_SUPPLIED DATA_.
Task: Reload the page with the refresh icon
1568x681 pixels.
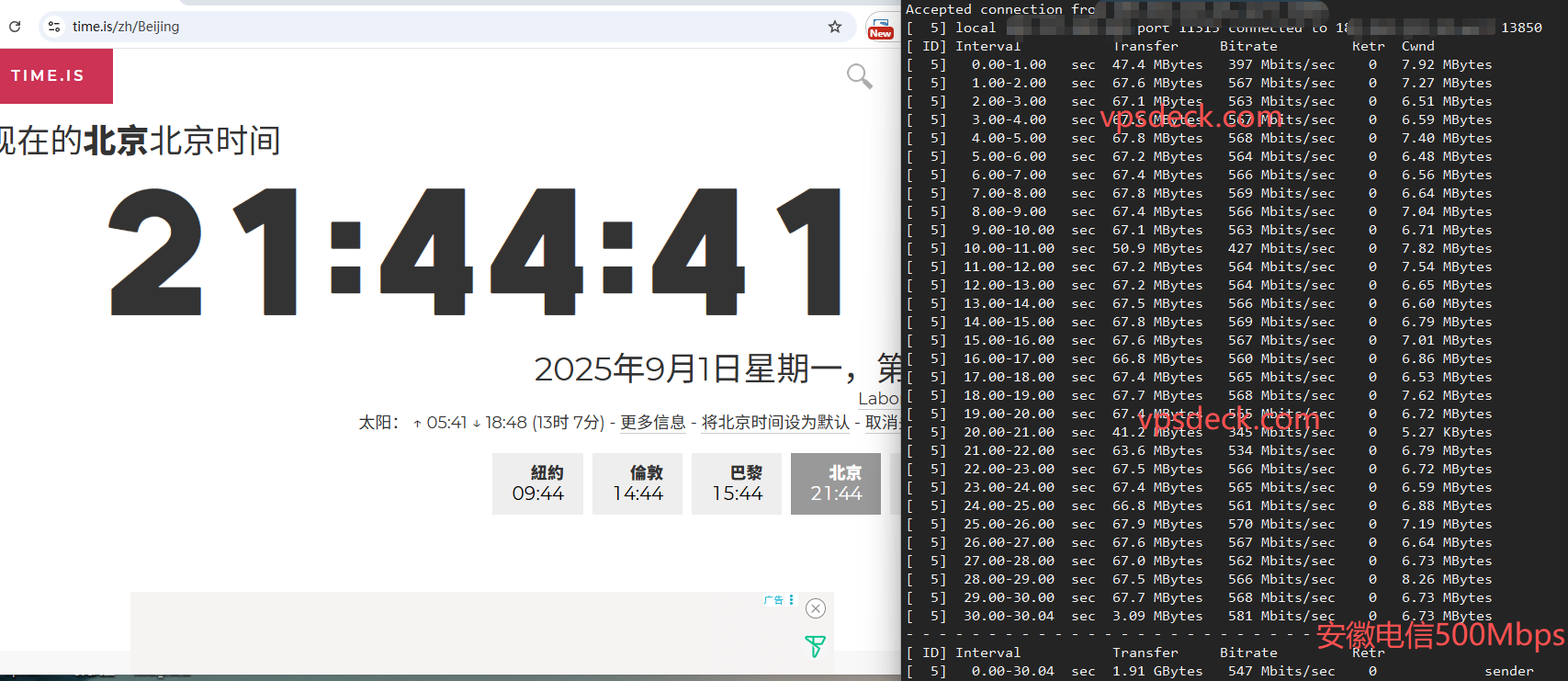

==

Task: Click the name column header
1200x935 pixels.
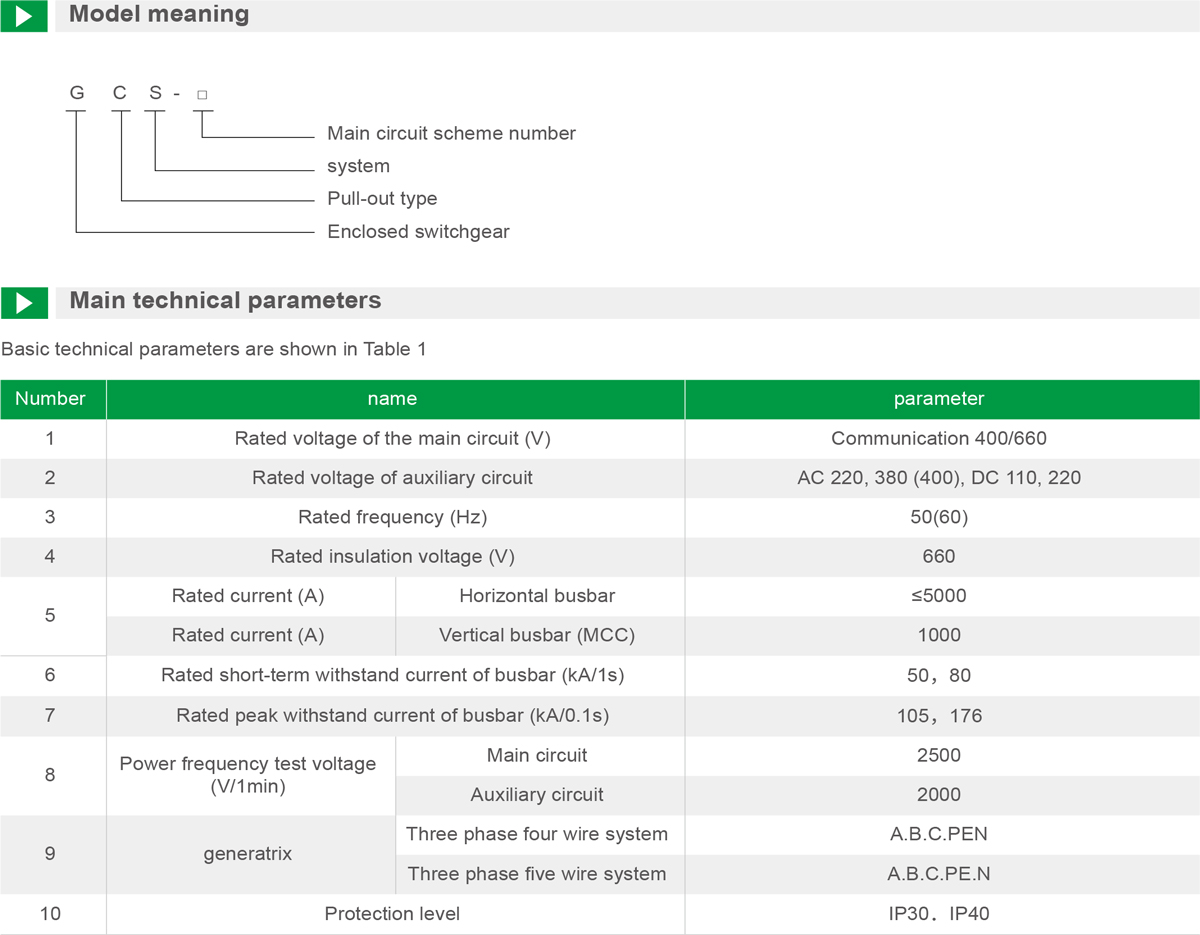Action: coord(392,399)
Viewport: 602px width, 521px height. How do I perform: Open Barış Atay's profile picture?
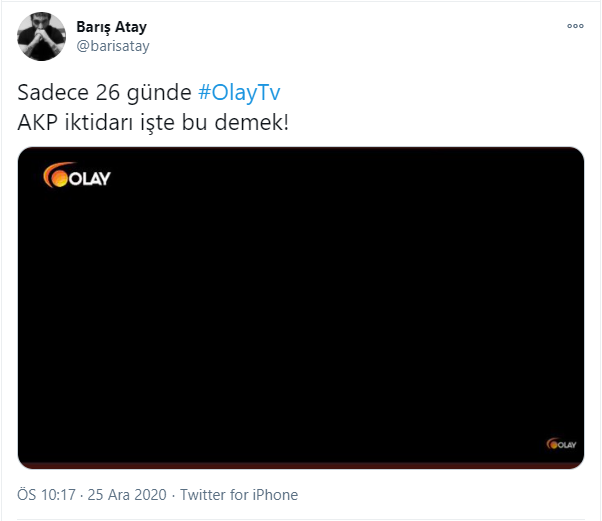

* * *

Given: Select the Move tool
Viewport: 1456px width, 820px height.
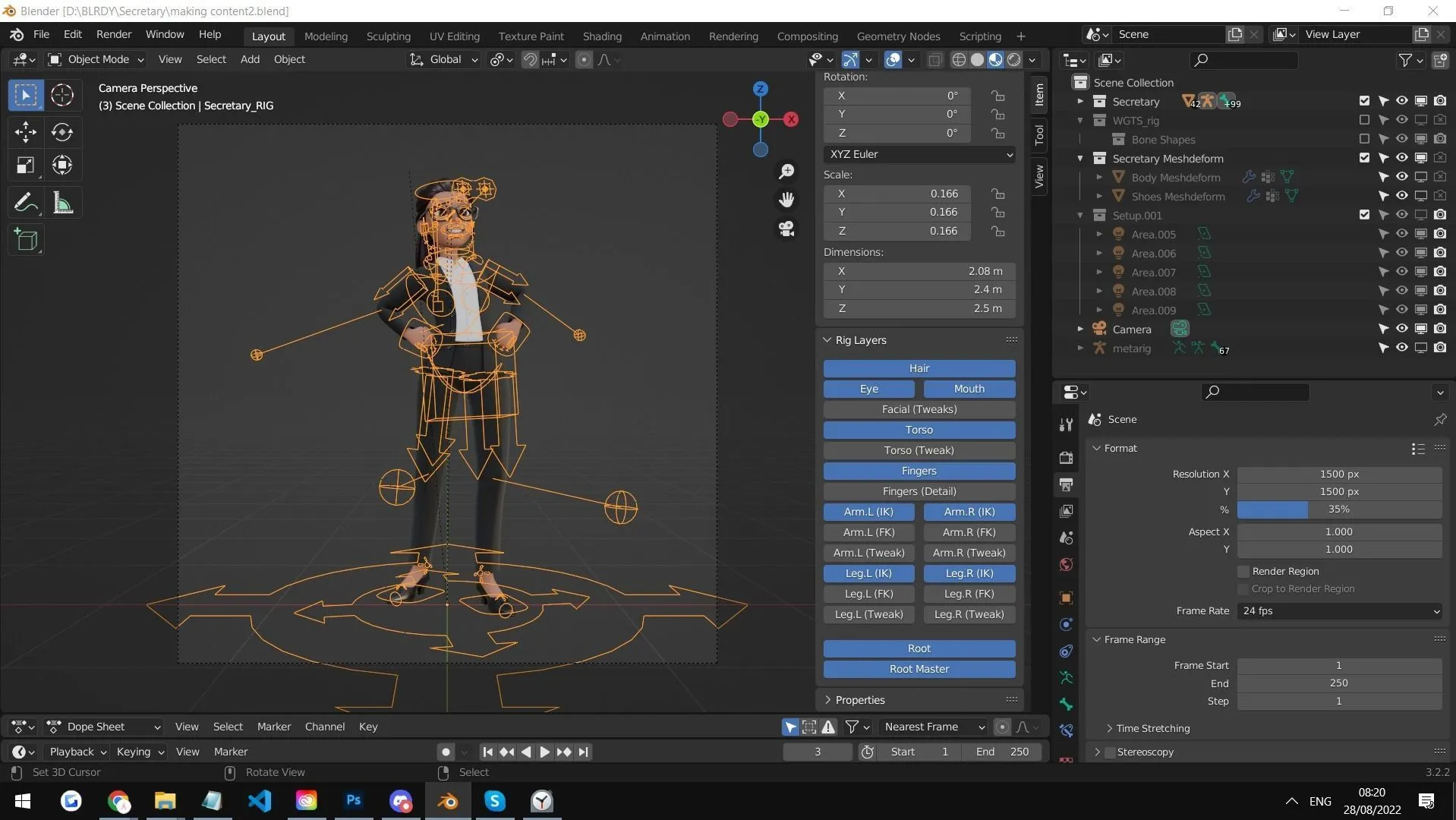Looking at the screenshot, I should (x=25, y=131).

_WRITTEN TASK_.
Can you repeat the material word for word, from the line containing "Task: Reload the page with the refresh icon" down to the line containing "1568x681 pixels.", including both of those lines?

_WORKED ANSWER_.
Task: Reload the page with the refresh icon
1568x681 pixels.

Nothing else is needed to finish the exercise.